A D V E R T I S E M E N T S

Driving towards a stoplight and the brake pedal went to the floor on a 1996 Buick Century. Pumping gave only partial rear braking. Drove to friend's house (during which the brakes worked normally the whole way). We pulled the driver side tire and discovered that the fibrous finely woven tube cover (fiberglass?) to the extremely thin and fragile wires to ABS sensor looked burnt. Cutting it off we discovered the wires inside had shorted out. When we cleared the short and individually wrap insulated the wires, the ABS warning light then came on. A gravel skid test revealed no ABS at all. We found that dead shorting the wire to the sensor with a jumper wire will cause the ABS warning light to go out, but obviously disables the ABS. We replaced the sensor (which requires that the whole bearing/stud assembly to be replaced), and then the ABS light went out. A gravel skid test revealed the ABS working fine and he says the normal braking is now better too. Some research reveals that the ABS detects no tire turning during a skid via the sensor, and releases hydraulic pressure to the brakes until the tire is detected by the ABS as turning. We think that when a short to the sensor occurs, the sensor can't detect the tire turning again and thus the ABS unit never stops bleeding fluid pass the brake (and the initial short may even set off the ABS without an actual skid occurring - that is without the sensor ever sensing a tire not turning).
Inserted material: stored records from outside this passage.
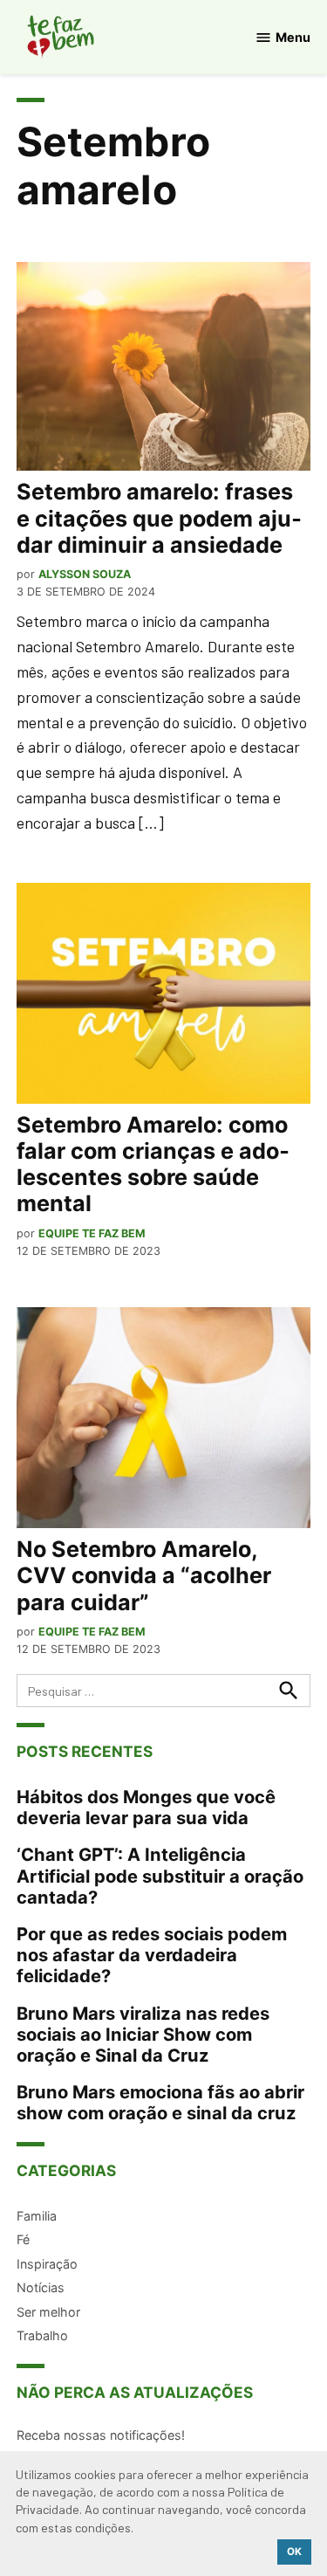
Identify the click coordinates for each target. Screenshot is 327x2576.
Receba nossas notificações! (101, 2435)
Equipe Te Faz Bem (92, 1233)
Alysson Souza (84, 574)
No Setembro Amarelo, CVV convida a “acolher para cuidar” (144, 1575)
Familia (37, 2215)
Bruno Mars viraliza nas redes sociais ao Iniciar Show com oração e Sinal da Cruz (143, 2034)
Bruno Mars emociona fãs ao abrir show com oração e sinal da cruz (160, 2102)
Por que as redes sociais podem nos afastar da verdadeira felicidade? (152, 1955)
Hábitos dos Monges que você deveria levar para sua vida (146, 1807)
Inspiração (47, 2263)
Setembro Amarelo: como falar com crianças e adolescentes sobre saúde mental (153, 1164)
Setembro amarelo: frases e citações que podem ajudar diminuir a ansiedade (159, 518)
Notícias (41, 2287)
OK (294, 2551)
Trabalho (42, 2335)
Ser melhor (48, 2311)
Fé (23, 2239)
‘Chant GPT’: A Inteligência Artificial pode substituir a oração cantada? (160, 1875)
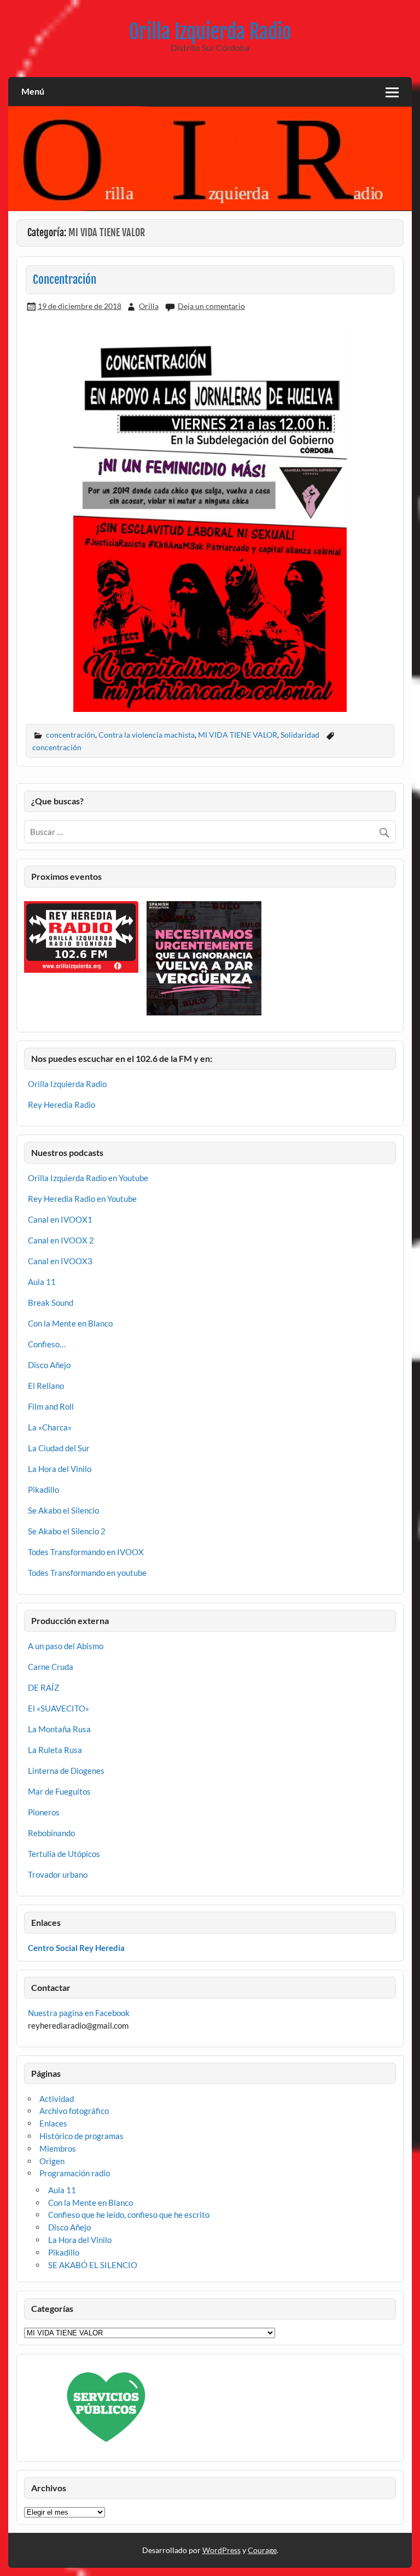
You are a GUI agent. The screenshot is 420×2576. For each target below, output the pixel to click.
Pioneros (44, 1812)
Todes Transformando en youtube (87, 1573)
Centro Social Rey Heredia (76, 1948)
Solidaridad (300, 734)
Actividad (56, 2099)
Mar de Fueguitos (59, 1791)
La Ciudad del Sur (59, 1448)
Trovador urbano (58, 1874)
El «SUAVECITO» (58, 1708)
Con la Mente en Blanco (70, 1323)
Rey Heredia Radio (61, 1104)
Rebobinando (51, 1833)
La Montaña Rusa (59, 1729)
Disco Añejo (49, 1365)
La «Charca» (50, 1427)
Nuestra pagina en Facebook (79, 2013)
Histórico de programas (81, 2136)
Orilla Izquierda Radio (210, 31)
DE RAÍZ (43, 1687)
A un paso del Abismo (65, 1646)
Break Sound (50, 1302)
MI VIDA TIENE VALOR (237, 734)
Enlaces (53, 2123)
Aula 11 (42, 1282)
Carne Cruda (50, 1667)
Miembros (57, 2148)
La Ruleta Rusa (55, 1750)
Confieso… (47, 1344)
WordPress (221, 2550)
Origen (52, 2161)
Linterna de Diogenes (66, 1770)
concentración (70, 734)
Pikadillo (43, 1489)
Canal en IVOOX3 (60, 1261)
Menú (32, 91)
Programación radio (74, 2173)
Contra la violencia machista (146, 734)
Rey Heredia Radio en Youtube (82, 1199)
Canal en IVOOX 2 (61, 1240)
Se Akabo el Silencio (63, 1510)
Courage (262, 2550)
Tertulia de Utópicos (64, 1854)
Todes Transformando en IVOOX (86, 1552)
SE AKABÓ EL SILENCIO (92, 2265)
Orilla (149, 306)
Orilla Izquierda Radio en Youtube (88, 1178)
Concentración (64, 279)
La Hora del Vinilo (59, 1469)
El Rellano (46, 1386)
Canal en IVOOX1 (60, 1219)
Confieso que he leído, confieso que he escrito (128, 2214)
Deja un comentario (211, 306)
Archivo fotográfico (74, 2111)
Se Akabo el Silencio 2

Anyone having random near-total or total loss of brakes on this type of vehicle might do well to examine the wires and terminals leading to the ABS sensors - and replace suspicious units (we paid about $90 for a unit from a common auto parts chain). A gravel skid test might also reveal an ABS system not working even though there is no ABS warning light lit. Replacing the bearing/stud/ABS sensor assembly is moderately hard.